■ TAREAS ■
A. En el texto sobre las vocaciones sacerdotales, ¿qué acciones, expresadas en gerundio, sigue realizando el amor del Redentor en la vida de quienes lo siguen?
B. Prolonga el texto sobre las vocaciones sacerdotales a partir de su última oración.

■ FRAGMENTO DEL DOCUMENTO ■
========================================
Su preocupación primera, a este respecto, es que la dimensión vocacional esté plenamente integrada en la vida de la Iglesia, pues en ella surgen y maduran las vocaciones sacerdotales.
Ciertamente, la historia de toda vocación, también la sacerdotal, es la de «un inefable diálogo entre Dios y el hombre, entre el amor de Dios que llama y la libertad del hombre que responde» (PDV 36). Debido a esta prioridad absoluta de la iniciativa divina, la responsabilidad primera del Obispo se encuentra en la oración al Padre –para que envíe operarios a su mies–, suya y de toda su Iglesia (PG 48c). Oración que, según su naturaleza cristiana, irá acompañada de la ofrenda, de la oblación de sí; ésta, realizada en el secreto del corazón –particularmente en los momentos de sufrimiento–, se manifiesta, en medio de la Iglesia, como testimonio de vida en el amor al Señor y alcanza una expresión de valor único en la celebración de la Eucaristía.
La celebración personal del Obispo –y de sus sacerdotes– y la vida en plenitud de la Eucaristía por la comunidad cristiana han de ser consideradas elementos fundantes del cuidado y la educación de las vocaciones sacerdotales. «No hay Eucaristía sin sacerdocio, como no existe sacerdocio sin Eucaristía».
De esta manera se pondrá de manifiesto del mejor modo cómo la vida de la Iglesia es hecha posible por el amor del Redentor, que sigue sanando, iluminando y colmando de esperanza y de caridad la vida de los que lo siguen y creen en Él. La vocación sacerdotal necesita percibir en la existencia y en el testimonio de los creyentes esta presencia de Cristo como la fuente –escondida en la Eucaristía– de verdad y de salvación, que congrega y alimenta permanentemente a la comunidad eclesial, y hace de ella sal de la tierra y luz del mundo.
La interpelación, la llamada del amor del Señor, que, en medio de su Iglesia, invita a algunos a un seguimiento particular en el sacerdocio, pide una respuesta también de amor y entrega, ciertamente personal y libre, pero que necesita el humus de la vida eclesial para su germinación y crecimiento.
========================================
■ FILAS DE DATOS ■
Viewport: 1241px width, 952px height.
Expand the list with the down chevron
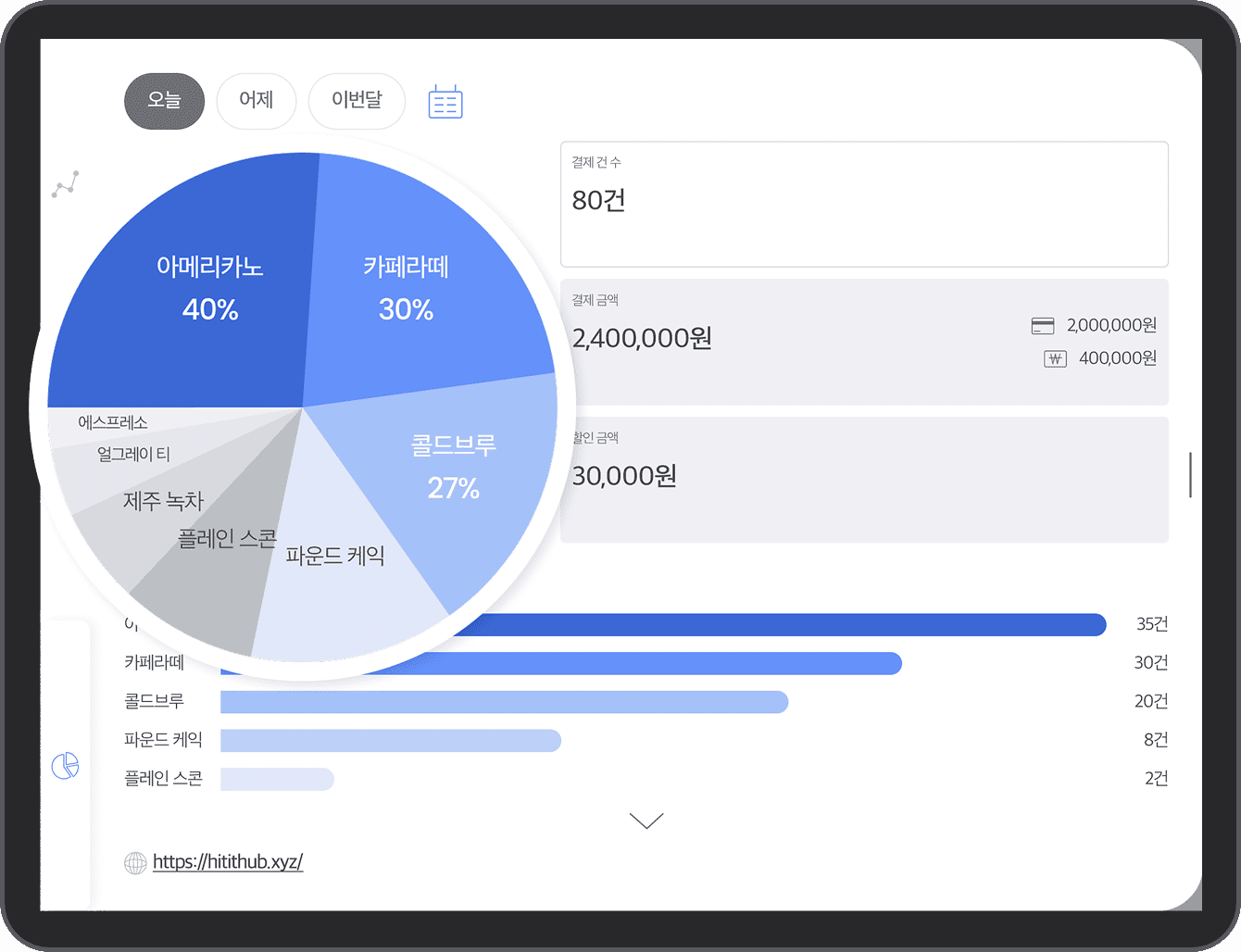(646, 820)
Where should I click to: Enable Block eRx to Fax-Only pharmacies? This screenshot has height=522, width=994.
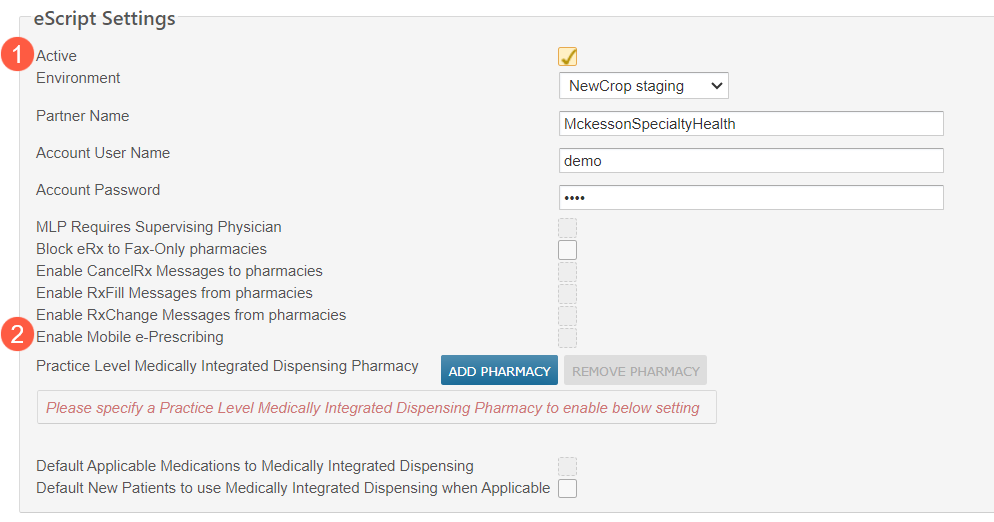click(568, 250)
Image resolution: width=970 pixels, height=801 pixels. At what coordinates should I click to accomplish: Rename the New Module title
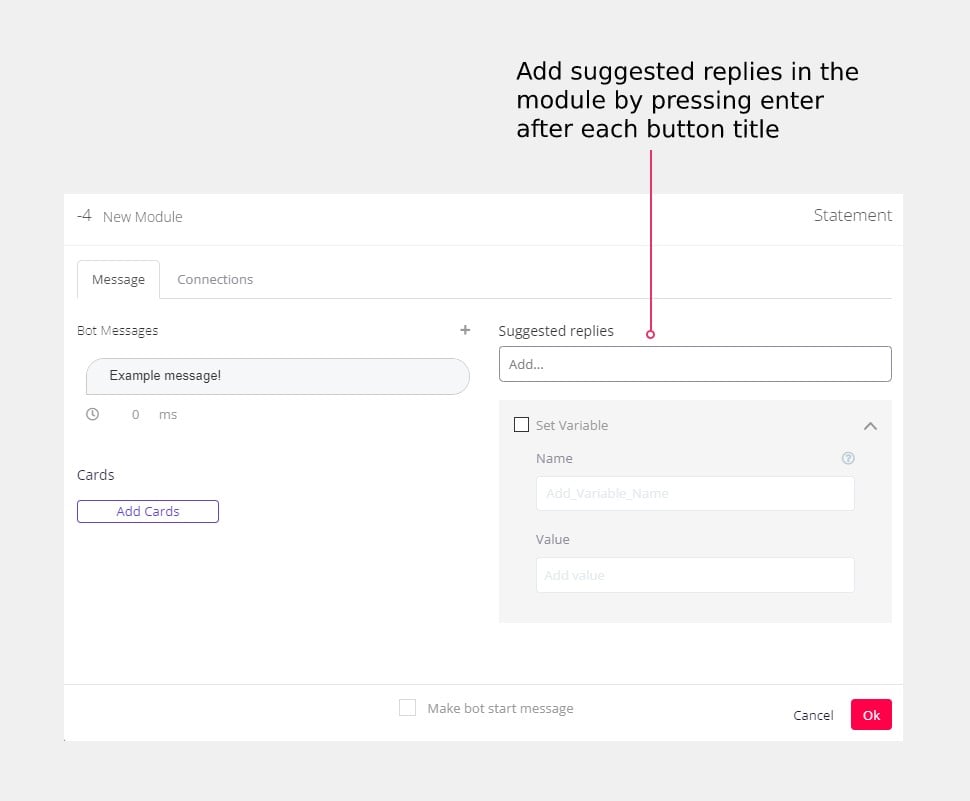click(141, 216)
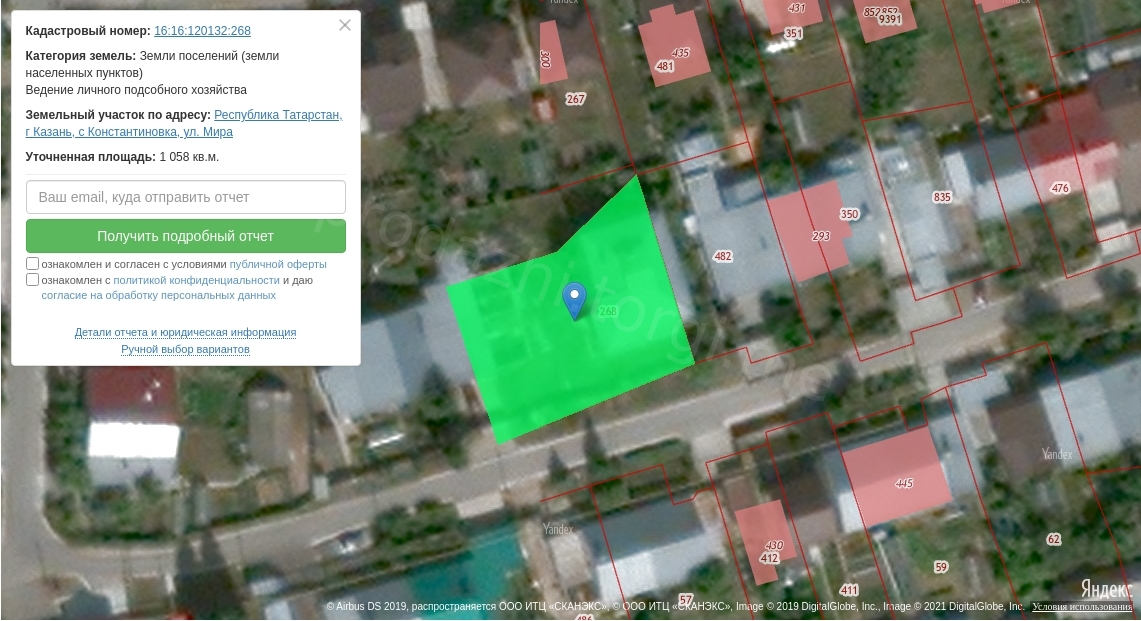This screenshot has height=621, width=1141.
Task: Open Ручной выбор вариантов
Action: [x=185, y=349]
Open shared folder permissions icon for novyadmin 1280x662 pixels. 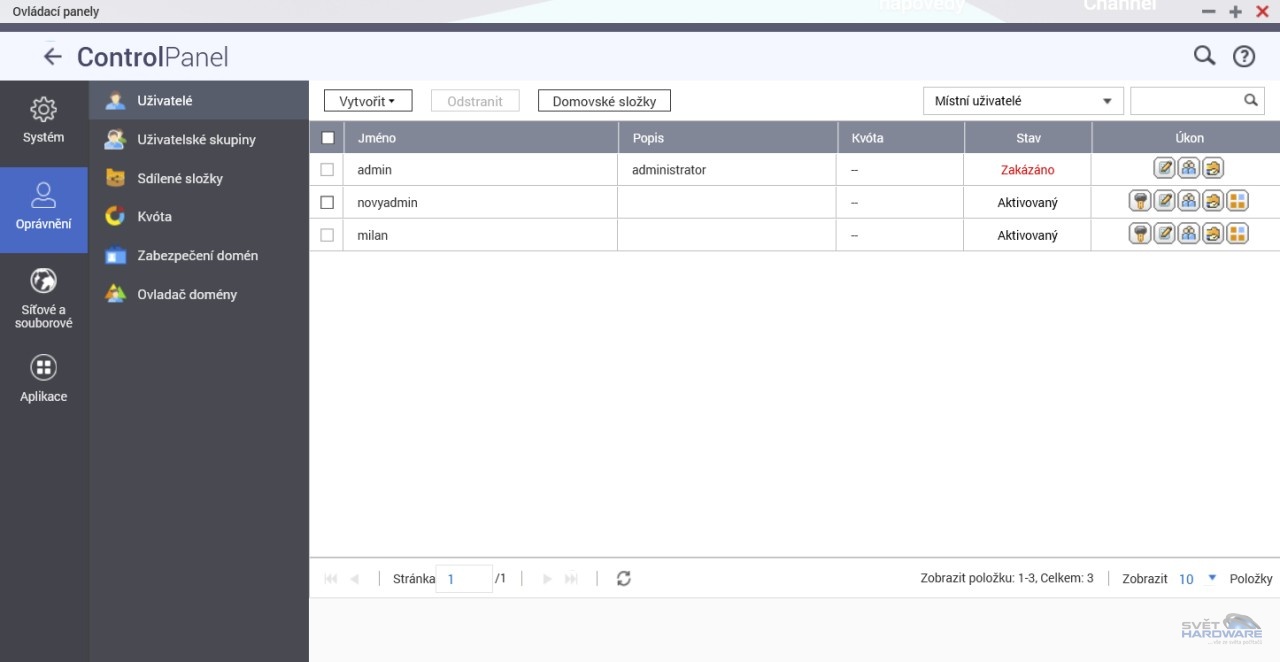pos(1213,202)
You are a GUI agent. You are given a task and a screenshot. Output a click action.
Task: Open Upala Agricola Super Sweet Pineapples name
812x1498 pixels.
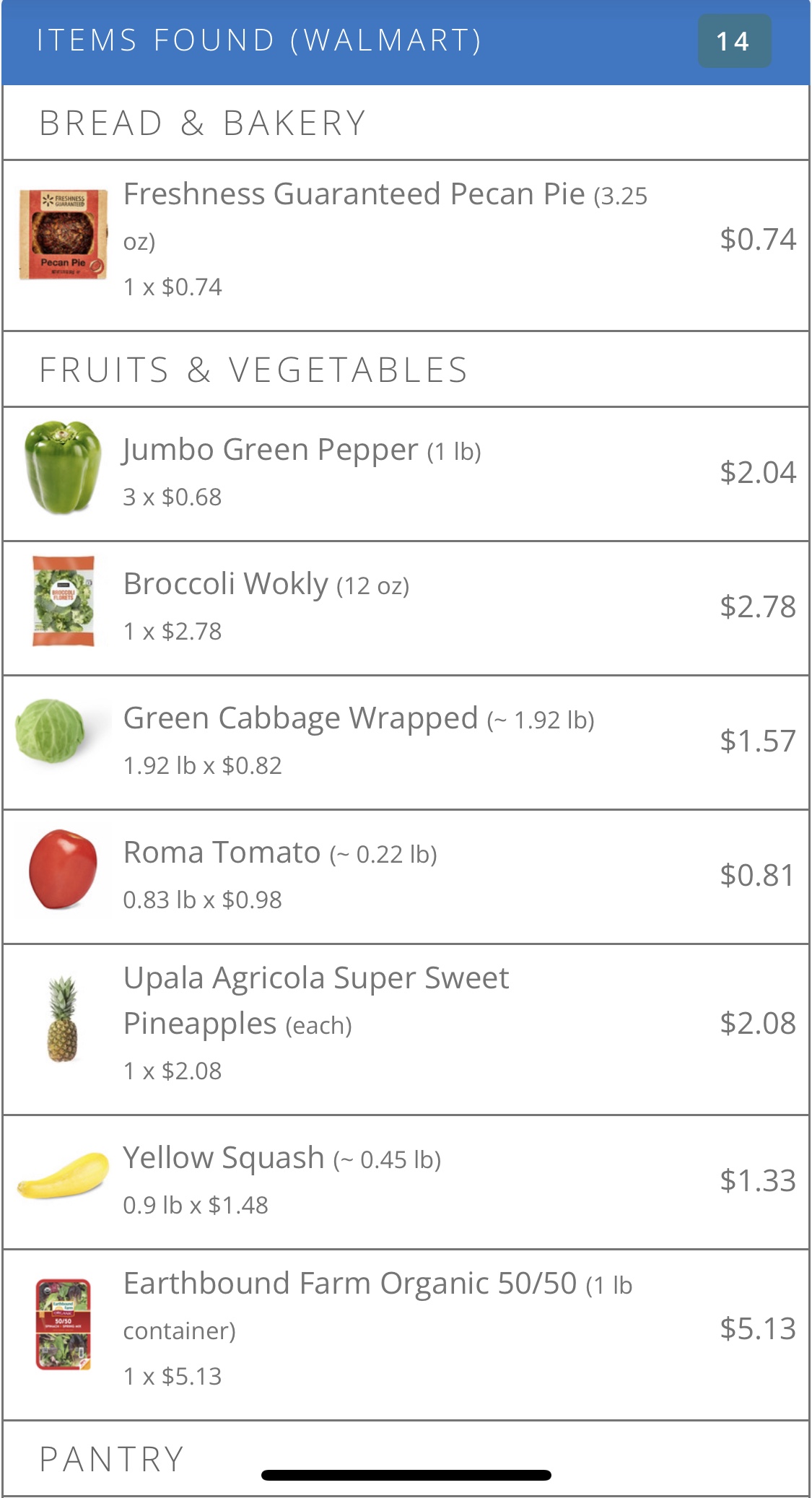(x=316, y=1000)
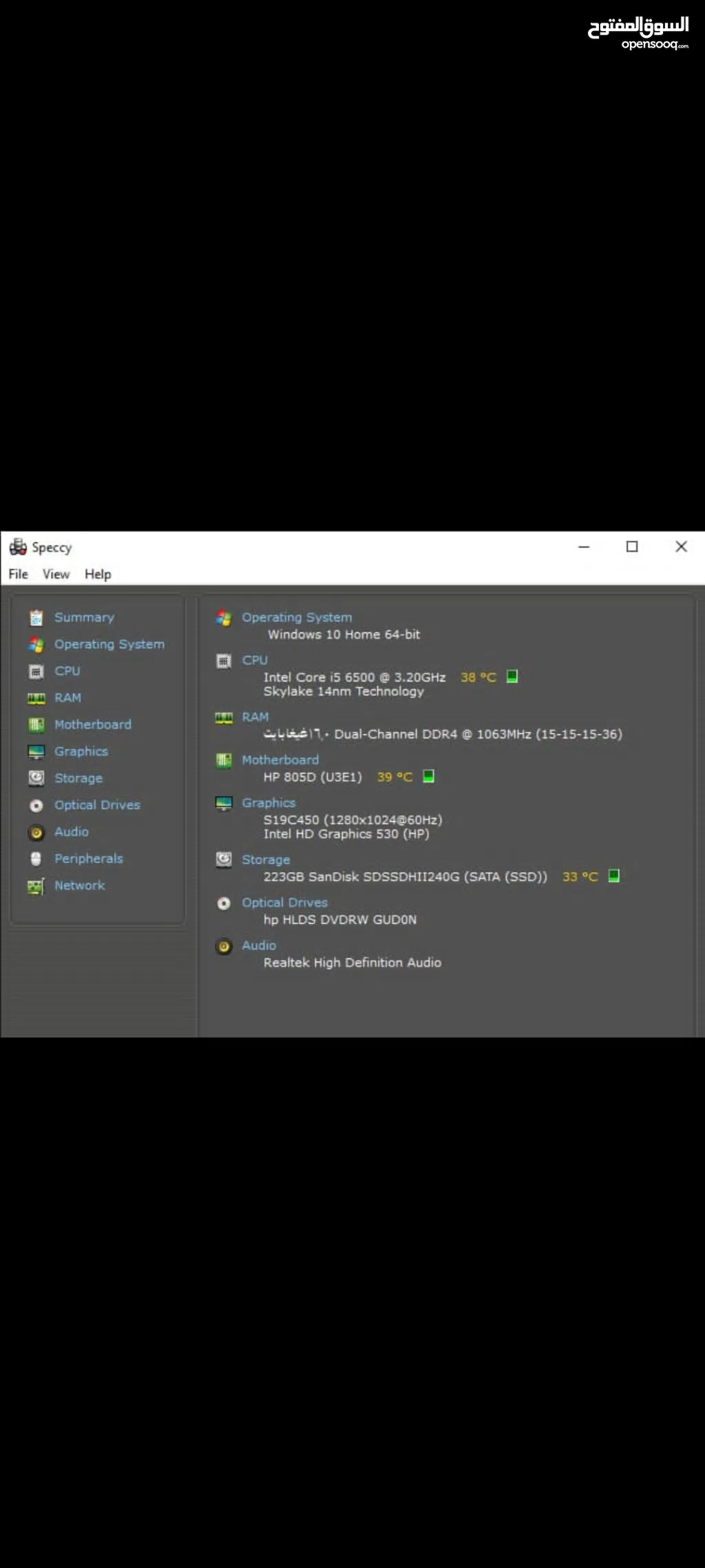Open the Storage heading link in summary
The image size is (705, 1568).
pyautogui.click(x=266, y=860)
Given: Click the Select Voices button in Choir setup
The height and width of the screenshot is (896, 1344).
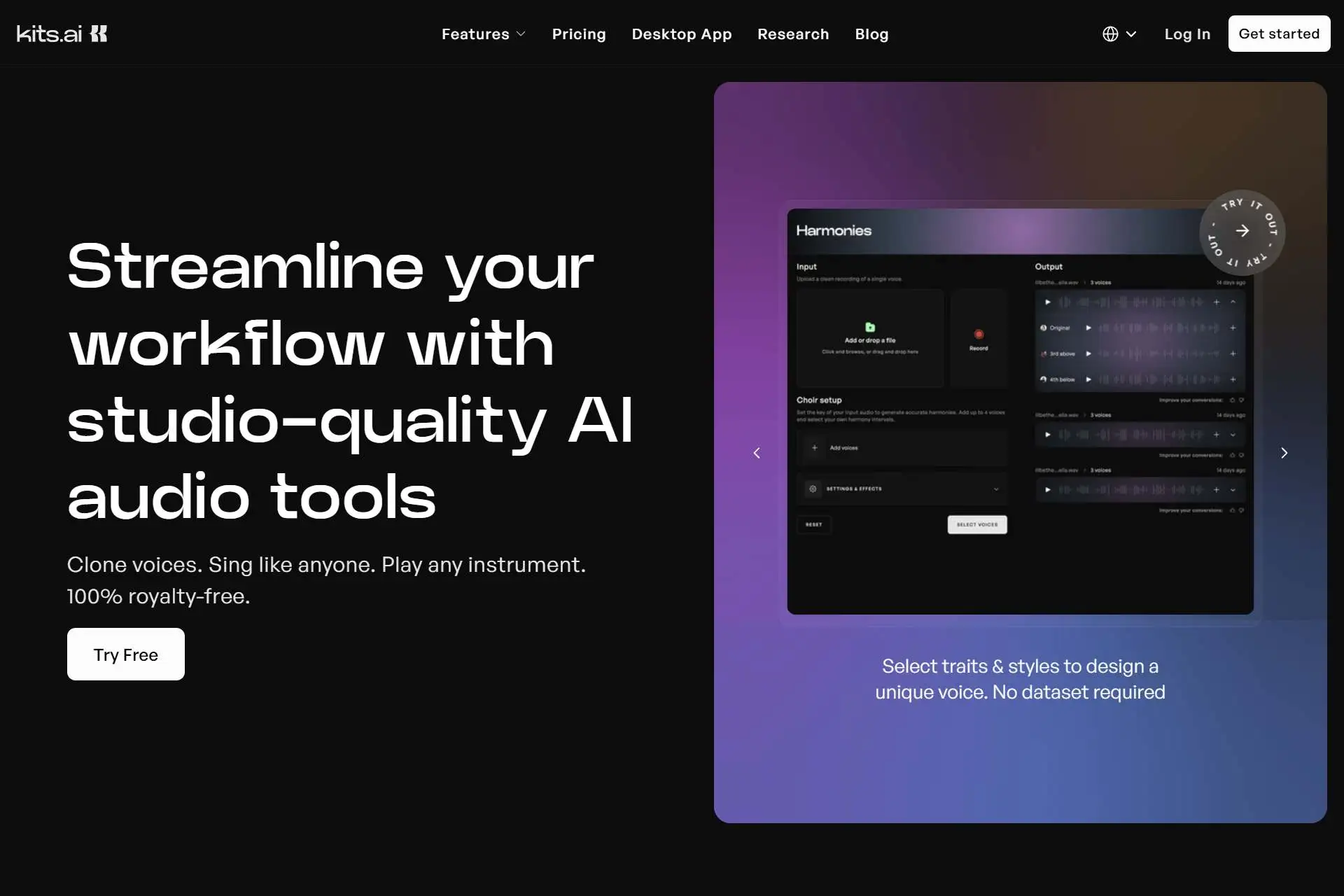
========================================
■ RESPUESTAS ■
A. Sanando, iluminando y colmando de esperanza y de caridad.

B.
Esto conlleva una responsabilidad particular del Obispo, que no puede dar por descontada la dimensión educativa propia de la comunidad cristiana y ha de promover y coordinar su varias manifestaciones. Entre ellas, en primer lugar, que la persona encuentre en ella un acompañamiento real, en el que sea ayudada a discernir y a madurar la propia vocación en la relación con personas que tengan la madurez espiritual necesaria. Será igualmente de gran ayuda todo cuanto eduque a la persona a un ejercicio efectivo de la caridad en su vida y a un testimonio confiado de su fe como cristiano en medio de la Iglesia y del mundo. Es propio también del Obispo, en fin, cuidar la vida de sus sacerdotes, para que aparezca en medio de la Iglesia como «un valor inestimable y una forma espléndida y privilegiada de vida cristiana» (PDV 39), y disipar dudas, prejuicios e ideas equivocadas que la cultura ambiente puede inocular en la mente de los fieles a este respecto.
Por todas estas vías, el Obispo intentará, implorando la gracia del Espíritu del Señor, llevar a cabo la tarea imprescindible e irremplazable de dar testimonio de su propia vocación y de la misión a la que ha entregado su existencia: hacer presente el amor del Redentor, sirviendo a la memoria viva de su Evangelio y de la entrega de su Cuerpo y de su Sangre, para el verdadero bien de los hombres, para que conformen una comunión de vida, de caridad y de unidad, que sea germen firmísimo de paz y de salvación en medio del mundo (cf. LG 9b).